Deputies are busier than ever writing 'good behavior' tickets

Jaycee Higdon, 11, receives a good behavior ticket at Kentucky Oaks Mall as part of a McCracken County Sheriff's Department program. The initiative serves as a way to help youth develop positive interactions with law enforcement.


Special Deputy Bobby Cook spent Saturday morning handing out tickets.

But he didn't read anyone their rights or tell them to call an attorney or get their brake lights checked.

Cook was handing out tickets to children for their good behavior.

Cook and some graduates of the McCracken County Sheriff's Department's first citizen academy set up shop at Kentucky Oaks Mall as part of Sheriff Matt Carter's "Tickets for Good Behavior" program.

The initiative, now in its second year, serves as a way to help youth develop positive interactions with law enforcement and give them a chance to win a bicycle at summer's end.

Just before noon, Cook estimated up to 60 children had come by the table at the mall's food court.

"I love it.

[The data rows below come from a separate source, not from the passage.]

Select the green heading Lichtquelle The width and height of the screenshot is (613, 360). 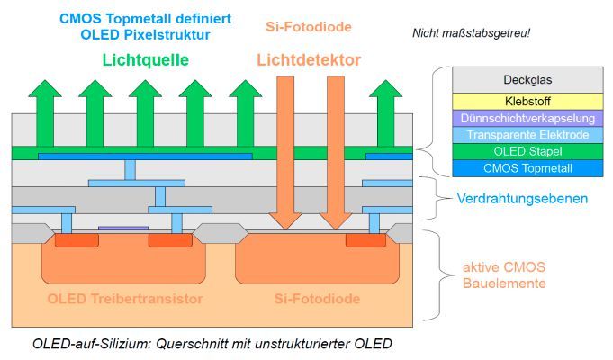click(x=145, y=60)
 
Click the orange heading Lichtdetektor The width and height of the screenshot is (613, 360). click(x=309, y=60)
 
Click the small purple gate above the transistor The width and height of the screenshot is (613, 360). click(x=117, y=229)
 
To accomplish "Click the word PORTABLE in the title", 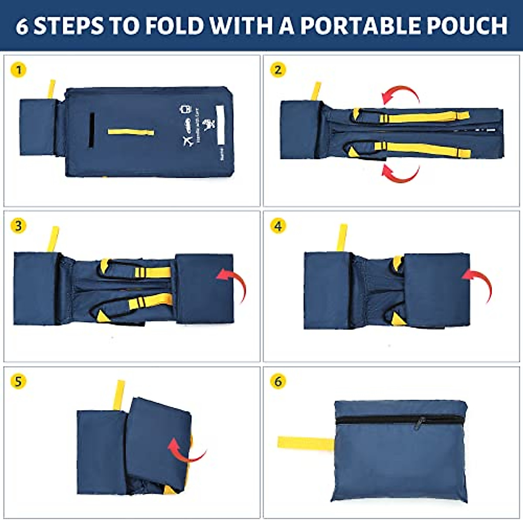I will (360, 25).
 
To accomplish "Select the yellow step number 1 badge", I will (18, 70).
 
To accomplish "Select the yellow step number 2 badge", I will (278, 70).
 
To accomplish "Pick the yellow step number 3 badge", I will (18, 226).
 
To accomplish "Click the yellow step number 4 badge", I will (278, 226).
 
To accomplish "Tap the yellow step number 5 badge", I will (18, 381).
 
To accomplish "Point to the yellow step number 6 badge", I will (278, 381).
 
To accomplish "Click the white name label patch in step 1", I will (220, 124).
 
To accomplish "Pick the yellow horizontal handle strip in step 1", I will (131, 132).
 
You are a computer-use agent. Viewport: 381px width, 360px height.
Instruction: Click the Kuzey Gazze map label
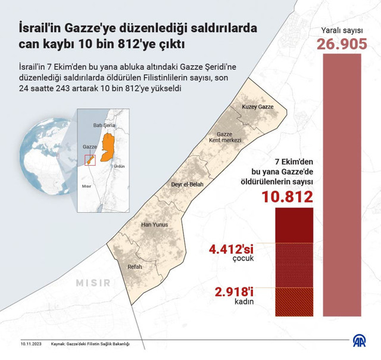(257, 107)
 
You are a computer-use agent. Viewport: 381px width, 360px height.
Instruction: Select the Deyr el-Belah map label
(187, 185)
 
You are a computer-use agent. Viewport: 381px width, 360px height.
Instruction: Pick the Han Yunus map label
(154, 225)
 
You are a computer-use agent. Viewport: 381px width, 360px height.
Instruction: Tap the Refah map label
(135, 267)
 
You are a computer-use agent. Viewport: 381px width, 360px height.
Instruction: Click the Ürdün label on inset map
(118, 166)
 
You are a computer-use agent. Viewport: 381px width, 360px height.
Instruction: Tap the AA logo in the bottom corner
(360, 342)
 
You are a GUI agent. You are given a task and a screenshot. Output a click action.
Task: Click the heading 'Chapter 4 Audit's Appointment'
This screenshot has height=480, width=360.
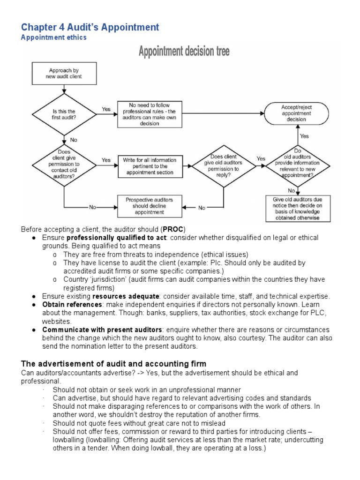(90, 27)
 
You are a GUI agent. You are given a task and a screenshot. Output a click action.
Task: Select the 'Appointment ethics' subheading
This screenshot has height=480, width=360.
(53, 38)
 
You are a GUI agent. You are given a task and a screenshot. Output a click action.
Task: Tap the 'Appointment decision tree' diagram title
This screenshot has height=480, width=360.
(184, 51)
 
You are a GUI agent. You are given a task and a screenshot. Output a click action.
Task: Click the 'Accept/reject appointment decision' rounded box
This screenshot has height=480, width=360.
(296, 113)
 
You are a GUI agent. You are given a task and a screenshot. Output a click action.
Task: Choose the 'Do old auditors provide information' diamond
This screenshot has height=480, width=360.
(298, 166)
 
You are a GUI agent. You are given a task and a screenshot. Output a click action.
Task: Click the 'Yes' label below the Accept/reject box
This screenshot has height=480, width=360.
(304, 136)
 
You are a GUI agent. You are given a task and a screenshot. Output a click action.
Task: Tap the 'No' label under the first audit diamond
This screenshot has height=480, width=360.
(74, 139)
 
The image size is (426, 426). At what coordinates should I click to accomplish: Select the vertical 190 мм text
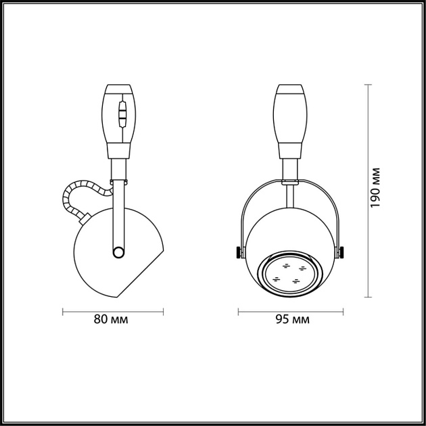click(x=377, y=187)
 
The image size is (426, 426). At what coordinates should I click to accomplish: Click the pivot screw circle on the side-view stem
click(x=118, y=252)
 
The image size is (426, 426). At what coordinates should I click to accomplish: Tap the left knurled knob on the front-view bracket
click(x=239, y=253)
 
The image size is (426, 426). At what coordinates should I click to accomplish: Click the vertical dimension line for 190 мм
click(x=368, y=190)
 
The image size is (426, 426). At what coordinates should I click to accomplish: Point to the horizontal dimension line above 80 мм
click(x=113, y=312)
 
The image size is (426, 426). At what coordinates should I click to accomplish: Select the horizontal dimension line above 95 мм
click(x=290, y=312)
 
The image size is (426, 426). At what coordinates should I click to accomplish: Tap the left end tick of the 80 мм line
click(x=63, y=312)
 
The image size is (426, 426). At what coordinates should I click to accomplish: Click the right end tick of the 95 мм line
click(x=343, y=312)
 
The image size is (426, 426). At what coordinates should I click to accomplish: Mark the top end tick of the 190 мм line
click(x=368, y=85)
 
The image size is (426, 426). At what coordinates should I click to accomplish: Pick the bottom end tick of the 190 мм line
click(x=368, y=296)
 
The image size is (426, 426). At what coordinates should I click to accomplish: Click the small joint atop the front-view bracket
click(x=289, y=181)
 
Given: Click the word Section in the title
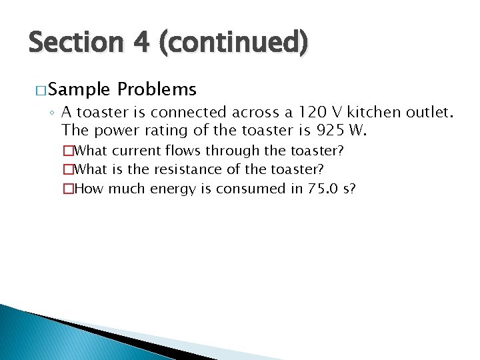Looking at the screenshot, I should pos(75,43).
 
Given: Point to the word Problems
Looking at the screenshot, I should pos(157,89).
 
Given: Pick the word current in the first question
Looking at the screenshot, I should pos(137,151).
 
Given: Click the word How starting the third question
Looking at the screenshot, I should pos(89,189).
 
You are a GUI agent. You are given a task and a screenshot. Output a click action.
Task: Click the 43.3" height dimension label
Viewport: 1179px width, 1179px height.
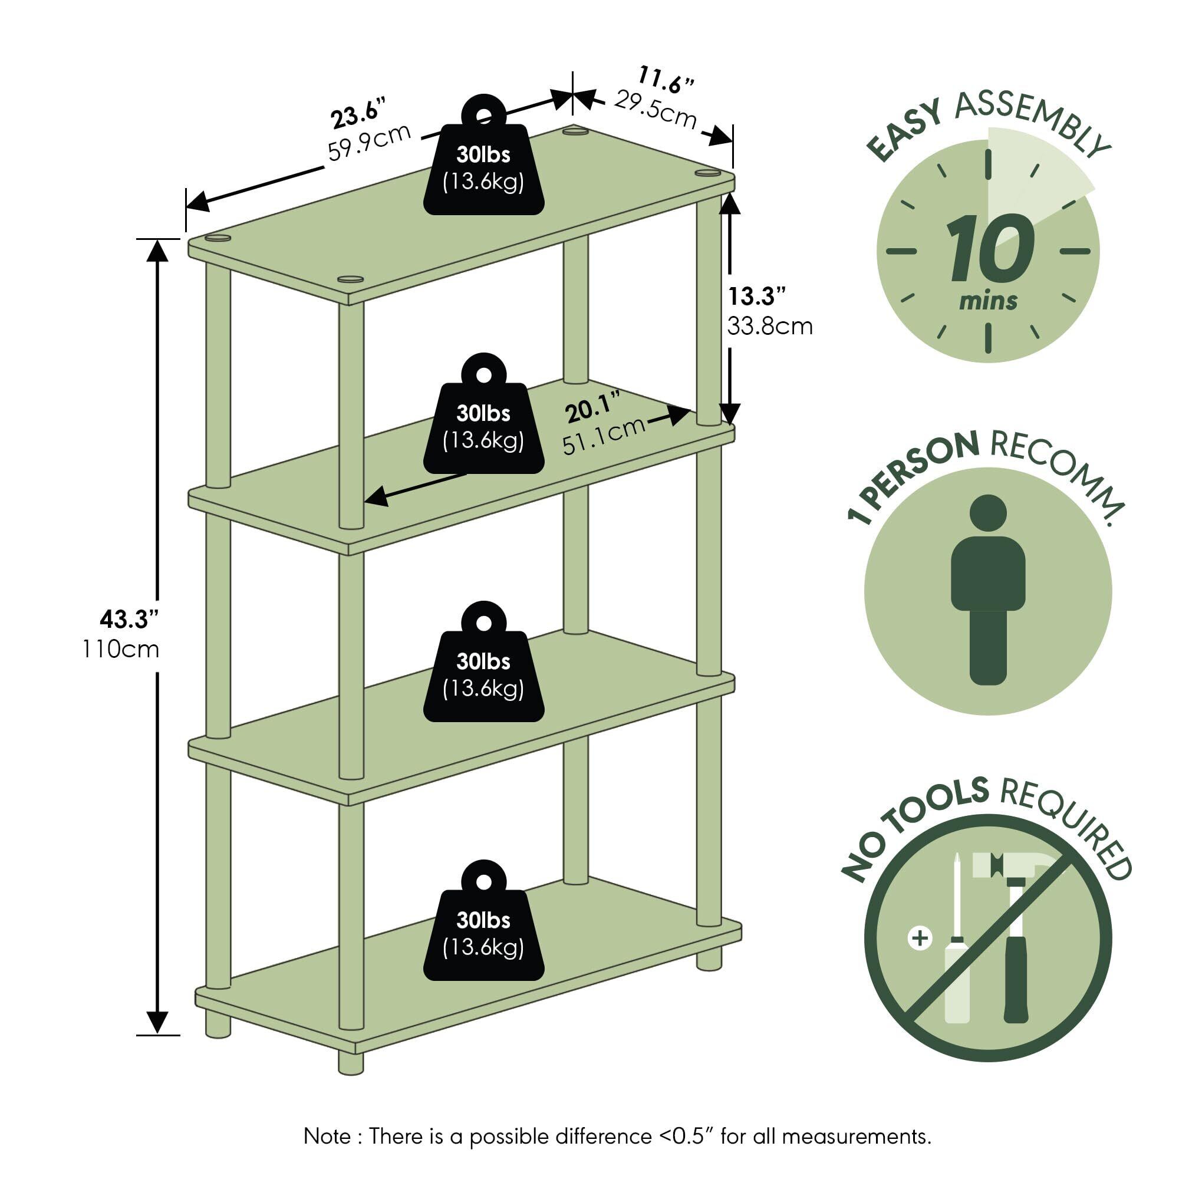[x=129, y=620]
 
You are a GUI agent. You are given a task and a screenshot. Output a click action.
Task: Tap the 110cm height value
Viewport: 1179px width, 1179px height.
[x=121, y=649]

Kids are our future," Cook said.

He said the children who stopped by seemed to enjoy the interaction, but they didn't pay much attention to the possible prize.

"They kind of look over the bicycle giveaway -- those little stickers are where it's at," Cook said, referencing the deputy star stickers volunteers were handing out.

Carter estimated that, by late last week, deputies had already given out more tickets than they wrote all of last summer.

This year's program will conclude Aug. 2 with an event at Noble Park, during which the winners of 10 bicycles -- for five boys and five girls -- will be announced.

Carter said the program is less about the prizes and more about creating "intentional opportunities to interact" with area youth.

"There can be such a stigma put on our youth and, from our youth's perspective, put on law enforcement," Carter said.

"To show them some attention, I think, can go a long way."

Deputies have spent the summer months mingling with children and talking to them about staying well-behaved while school is out.

Carter said during last year's inaugural program deputies handed out about 300 tickets, and he expects this year's total entries to exceed 500.

In addition to the giveaway, the August event will feature food, ice cream and games, and give children more opportunities to socialize with law enforcement.

"It's just our own little way to try to continue to fertilize that mindset of doing the right thing and being good," Carter said.

He also thanked community partners who have helped the program succeed, including Walmart, Health Works Paducah, Paducah Bank, Kiwanis, Bob's Drive-In and the city of Paducah.